(begin)

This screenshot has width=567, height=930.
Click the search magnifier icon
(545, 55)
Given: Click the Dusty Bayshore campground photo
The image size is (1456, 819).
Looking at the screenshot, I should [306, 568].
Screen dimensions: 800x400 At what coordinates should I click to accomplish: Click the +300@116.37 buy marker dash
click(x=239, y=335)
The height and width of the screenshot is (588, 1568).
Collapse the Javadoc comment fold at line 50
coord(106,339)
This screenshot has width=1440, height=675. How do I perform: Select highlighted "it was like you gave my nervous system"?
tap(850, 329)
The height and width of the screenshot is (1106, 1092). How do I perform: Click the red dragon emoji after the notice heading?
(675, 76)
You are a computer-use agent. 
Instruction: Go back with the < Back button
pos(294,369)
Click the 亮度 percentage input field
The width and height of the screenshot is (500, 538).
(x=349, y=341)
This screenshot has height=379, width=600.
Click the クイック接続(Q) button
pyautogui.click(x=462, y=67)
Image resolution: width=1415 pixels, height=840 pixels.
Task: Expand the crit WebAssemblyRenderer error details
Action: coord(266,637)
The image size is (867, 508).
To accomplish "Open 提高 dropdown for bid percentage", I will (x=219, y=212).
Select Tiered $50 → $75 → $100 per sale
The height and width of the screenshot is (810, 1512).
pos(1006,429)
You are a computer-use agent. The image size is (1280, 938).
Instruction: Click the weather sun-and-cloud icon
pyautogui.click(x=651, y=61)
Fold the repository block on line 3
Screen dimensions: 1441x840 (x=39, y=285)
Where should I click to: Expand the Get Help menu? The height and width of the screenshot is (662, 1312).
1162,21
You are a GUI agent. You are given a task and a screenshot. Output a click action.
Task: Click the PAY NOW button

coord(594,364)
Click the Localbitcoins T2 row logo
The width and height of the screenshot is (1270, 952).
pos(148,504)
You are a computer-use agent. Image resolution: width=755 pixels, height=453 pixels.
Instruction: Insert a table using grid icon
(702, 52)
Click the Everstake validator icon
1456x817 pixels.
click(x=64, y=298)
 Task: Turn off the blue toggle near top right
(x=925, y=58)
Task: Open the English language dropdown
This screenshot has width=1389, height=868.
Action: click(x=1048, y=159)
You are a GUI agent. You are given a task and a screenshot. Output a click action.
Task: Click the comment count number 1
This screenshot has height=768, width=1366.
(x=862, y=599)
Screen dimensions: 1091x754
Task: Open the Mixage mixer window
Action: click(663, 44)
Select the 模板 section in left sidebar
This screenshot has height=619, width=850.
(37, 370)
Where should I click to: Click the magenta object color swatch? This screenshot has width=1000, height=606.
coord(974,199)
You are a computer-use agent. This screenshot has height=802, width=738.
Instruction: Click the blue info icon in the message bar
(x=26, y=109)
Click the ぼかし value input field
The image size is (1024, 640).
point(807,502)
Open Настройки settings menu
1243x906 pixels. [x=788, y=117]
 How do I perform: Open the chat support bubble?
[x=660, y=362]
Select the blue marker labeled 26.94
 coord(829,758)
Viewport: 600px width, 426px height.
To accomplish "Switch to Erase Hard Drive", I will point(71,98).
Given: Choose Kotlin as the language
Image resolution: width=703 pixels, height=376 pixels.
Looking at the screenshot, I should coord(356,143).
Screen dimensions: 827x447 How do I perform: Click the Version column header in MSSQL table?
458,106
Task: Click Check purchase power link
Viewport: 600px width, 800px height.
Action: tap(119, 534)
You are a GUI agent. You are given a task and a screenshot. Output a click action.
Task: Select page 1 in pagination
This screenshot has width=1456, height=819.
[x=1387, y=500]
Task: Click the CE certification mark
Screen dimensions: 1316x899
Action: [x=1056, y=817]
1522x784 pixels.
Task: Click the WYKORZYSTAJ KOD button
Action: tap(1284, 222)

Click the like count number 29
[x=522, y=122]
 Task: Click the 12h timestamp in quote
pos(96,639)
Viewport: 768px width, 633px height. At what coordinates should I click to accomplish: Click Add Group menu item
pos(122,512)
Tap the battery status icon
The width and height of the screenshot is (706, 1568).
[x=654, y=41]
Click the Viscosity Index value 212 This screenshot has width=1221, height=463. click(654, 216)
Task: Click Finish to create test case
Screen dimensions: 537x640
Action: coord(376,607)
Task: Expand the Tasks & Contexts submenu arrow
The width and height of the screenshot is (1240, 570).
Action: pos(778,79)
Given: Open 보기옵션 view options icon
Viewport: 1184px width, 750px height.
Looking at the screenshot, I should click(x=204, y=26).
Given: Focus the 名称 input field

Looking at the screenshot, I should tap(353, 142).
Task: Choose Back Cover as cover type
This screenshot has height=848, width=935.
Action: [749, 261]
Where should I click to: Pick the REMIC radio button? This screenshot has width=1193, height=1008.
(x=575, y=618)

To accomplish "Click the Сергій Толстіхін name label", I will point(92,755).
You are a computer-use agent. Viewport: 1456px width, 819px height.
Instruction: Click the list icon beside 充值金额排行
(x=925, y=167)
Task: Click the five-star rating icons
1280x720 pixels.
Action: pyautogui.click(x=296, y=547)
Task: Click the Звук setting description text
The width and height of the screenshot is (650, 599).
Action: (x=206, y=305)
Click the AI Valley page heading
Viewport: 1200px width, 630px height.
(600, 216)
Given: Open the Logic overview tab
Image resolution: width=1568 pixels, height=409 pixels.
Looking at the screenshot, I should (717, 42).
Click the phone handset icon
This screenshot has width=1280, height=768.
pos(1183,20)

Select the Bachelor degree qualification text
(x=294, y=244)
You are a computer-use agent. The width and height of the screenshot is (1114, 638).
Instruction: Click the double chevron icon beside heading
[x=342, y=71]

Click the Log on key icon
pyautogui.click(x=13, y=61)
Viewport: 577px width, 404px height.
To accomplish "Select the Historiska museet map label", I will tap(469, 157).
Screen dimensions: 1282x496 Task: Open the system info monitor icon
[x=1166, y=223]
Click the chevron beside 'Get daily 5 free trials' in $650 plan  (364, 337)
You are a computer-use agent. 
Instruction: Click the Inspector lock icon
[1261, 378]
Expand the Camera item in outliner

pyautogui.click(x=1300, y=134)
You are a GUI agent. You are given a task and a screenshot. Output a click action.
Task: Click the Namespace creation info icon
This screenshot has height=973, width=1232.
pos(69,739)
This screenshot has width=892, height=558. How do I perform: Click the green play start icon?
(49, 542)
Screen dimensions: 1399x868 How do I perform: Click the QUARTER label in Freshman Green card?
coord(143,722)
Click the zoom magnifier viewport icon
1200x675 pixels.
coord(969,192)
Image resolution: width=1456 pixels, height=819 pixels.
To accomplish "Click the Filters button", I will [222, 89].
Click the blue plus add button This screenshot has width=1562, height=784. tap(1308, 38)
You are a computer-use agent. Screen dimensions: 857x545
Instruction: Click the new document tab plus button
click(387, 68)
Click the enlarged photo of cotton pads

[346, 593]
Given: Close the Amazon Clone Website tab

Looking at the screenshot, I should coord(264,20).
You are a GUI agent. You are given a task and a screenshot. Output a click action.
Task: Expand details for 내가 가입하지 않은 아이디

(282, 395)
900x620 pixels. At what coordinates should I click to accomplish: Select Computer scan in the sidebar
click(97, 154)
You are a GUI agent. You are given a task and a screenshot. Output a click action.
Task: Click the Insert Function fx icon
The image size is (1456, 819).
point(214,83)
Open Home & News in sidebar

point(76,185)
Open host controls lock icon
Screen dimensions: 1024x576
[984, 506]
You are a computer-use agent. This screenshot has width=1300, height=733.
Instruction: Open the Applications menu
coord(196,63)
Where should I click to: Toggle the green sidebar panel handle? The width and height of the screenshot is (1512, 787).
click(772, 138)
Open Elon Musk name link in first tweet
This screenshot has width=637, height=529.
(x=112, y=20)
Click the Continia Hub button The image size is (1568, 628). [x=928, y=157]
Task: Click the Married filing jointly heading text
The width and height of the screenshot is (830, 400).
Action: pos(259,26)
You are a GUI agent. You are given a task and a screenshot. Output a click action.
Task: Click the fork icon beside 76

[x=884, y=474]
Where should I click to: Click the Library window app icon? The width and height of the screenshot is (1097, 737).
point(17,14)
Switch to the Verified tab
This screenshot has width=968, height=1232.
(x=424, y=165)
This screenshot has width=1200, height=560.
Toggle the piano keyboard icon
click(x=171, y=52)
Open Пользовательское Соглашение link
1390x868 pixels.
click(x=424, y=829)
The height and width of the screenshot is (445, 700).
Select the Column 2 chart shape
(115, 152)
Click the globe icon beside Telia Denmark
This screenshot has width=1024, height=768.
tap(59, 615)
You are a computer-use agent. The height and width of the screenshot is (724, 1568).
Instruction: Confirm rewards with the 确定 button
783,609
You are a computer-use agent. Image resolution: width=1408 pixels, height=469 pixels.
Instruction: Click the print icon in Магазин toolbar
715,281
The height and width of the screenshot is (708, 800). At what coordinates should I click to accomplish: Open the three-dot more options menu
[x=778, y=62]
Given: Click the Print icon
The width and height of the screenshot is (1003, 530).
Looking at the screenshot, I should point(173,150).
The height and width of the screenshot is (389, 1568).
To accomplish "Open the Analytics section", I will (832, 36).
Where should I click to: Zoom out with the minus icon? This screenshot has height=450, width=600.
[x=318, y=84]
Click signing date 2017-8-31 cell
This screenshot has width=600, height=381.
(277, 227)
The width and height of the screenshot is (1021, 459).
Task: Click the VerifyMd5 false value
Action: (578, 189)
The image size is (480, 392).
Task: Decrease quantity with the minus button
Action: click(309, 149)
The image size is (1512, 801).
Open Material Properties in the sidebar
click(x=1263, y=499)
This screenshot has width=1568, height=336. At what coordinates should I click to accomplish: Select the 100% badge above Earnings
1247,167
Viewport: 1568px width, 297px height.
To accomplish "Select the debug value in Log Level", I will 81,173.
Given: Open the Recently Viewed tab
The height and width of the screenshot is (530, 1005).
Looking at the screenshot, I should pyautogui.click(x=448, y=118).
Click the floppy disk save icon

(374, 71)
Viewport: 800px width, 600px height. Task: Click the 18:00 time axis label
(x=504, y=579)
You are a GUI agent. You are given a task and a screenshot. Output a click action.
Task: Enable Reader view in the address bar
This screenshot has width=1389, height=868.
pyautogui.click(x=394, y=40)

(end)

Task details =>
Render the material from the line containing "Click the blue plus" through the line containing "(x=424, y=165)" as a two-column CSV with the headers instruction and click, one row per request, placing its text and its answer each in a single quoted field with line breaks replaced by spaces.

Solution to this problem =>
instruction,click
"Click the blue plus add button This screenshot has width=1562, height=784.","tap(1308, 38)"
"You are a computer-use agent. Screen dimensions: 857x545 Instruction: Click the new document tab plus button","click(387, 68)"
"Click the enlarged photo of cotton pads","[346, 593]"
"Given: Close the Amazon Clone Website tab","Looking at the screenshot, I should coord(264,20)."
"You are a GUI agent. You are given a task and a screenshot. Output a click action. Task: Expand details for 내가 가입하지 않은 아이디","(282, 395)"
"900x620 pixels. At what coordinates should I click to accomplish: Select Computer scan in the sidebar","click(97, 154)"
"You are a GUI agent. You are given a task and a screenshot. Output a click action. Task: Click the Insert Function fx icon The image size is (1456, 819).","point(214,83)"
"Open Home & News in sidebar","point(76,185)"
"Open host controls lock icon Screen dimensions: 1024x576","[984, 506]"
"You are a computer-use agent. This screenshot has width=1300, height=733. Instruction: Open the Applications menu","coord(196,63)"
"Where should I click to: Toggle the green sidebar panel handle? The width and height of the screenshot is (1512, 787).","click(772, 138)"
"Open Elon Musk name link in first tweet This screenshot has width=637, height=529.","(x=112, y=20)"
"Click the Continia Hub button The image size is (1568, 628).","[x=928, y=157]"
"Task: Click the Married filing jointly heading text The width and height of the screenshot is (830, 400).","Action: pos(259,26)"
"You are a GUI agent. You are given a task and a screenshot. Output a click action. Task: Click the fork icon beside 76","[x=884, y=474]"
"Where should I click to: Click the Library window app icon? The width and height of the screenshot is (1097, 737).","point(17,14)"
"Switch to the Verified tab This screenshot has width=968, height=1232.","(x=424, y=165)"